▶ **DATA TO EXAMINE**
━━━━━━━━━━━━━━━━

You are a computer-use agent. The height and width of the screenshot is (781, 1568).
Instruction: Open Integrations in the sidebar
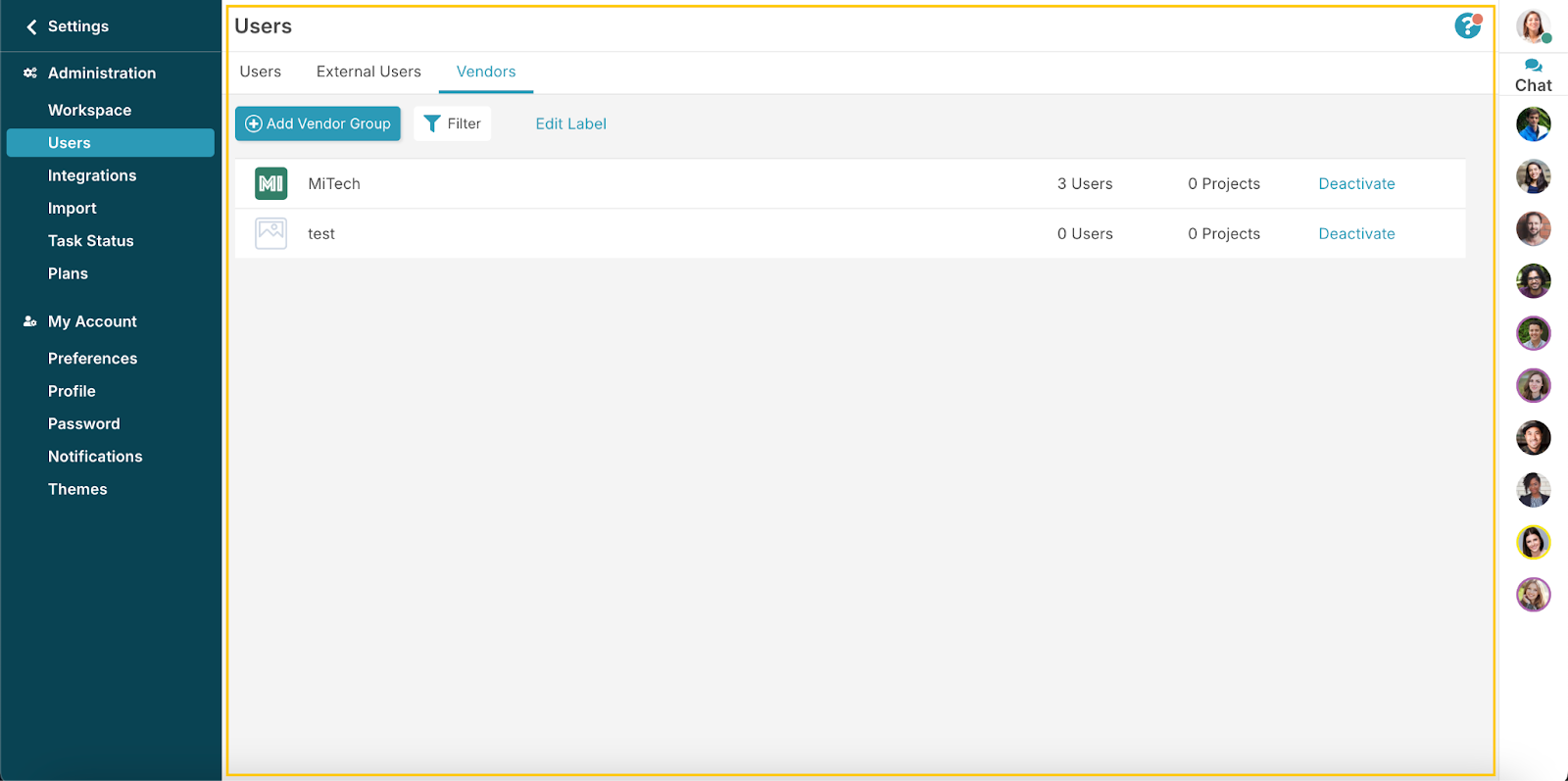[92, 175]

━━━━━━━━━━━━━━━━

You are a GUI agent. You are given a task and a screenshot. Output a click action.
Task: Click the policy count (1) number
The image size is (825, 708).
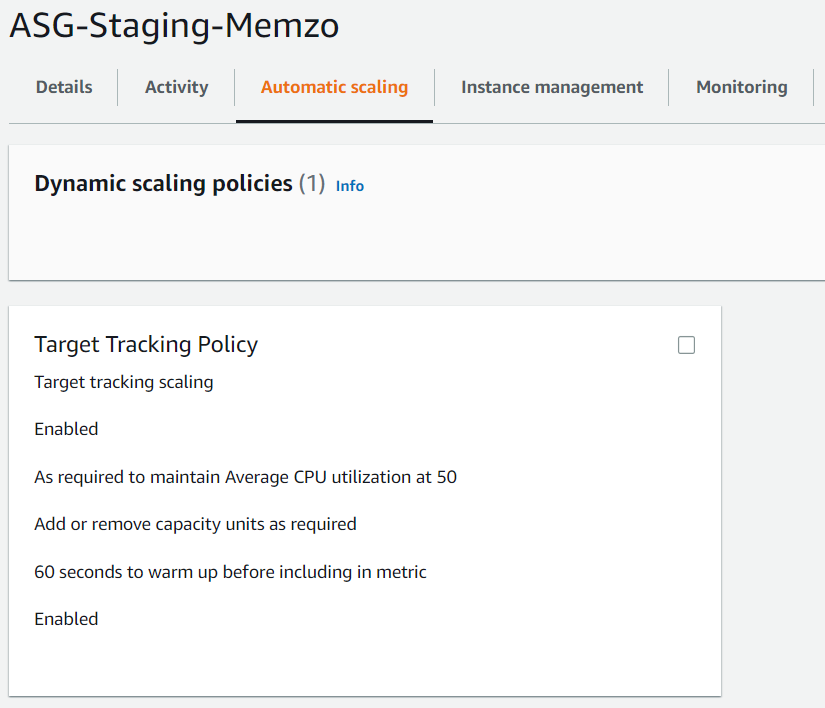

━━━━━━━━━━━━━━━━

▶ **WHAT IS NEEDED**
Collect the lines of the records that include the string "agent".

▶ **ANSWER BELOW**
You are a computer-use agent. The height and width of the screenshot is (781, 1568).
You are a GUI agent. You are given a task and a screenshot. Output a click action.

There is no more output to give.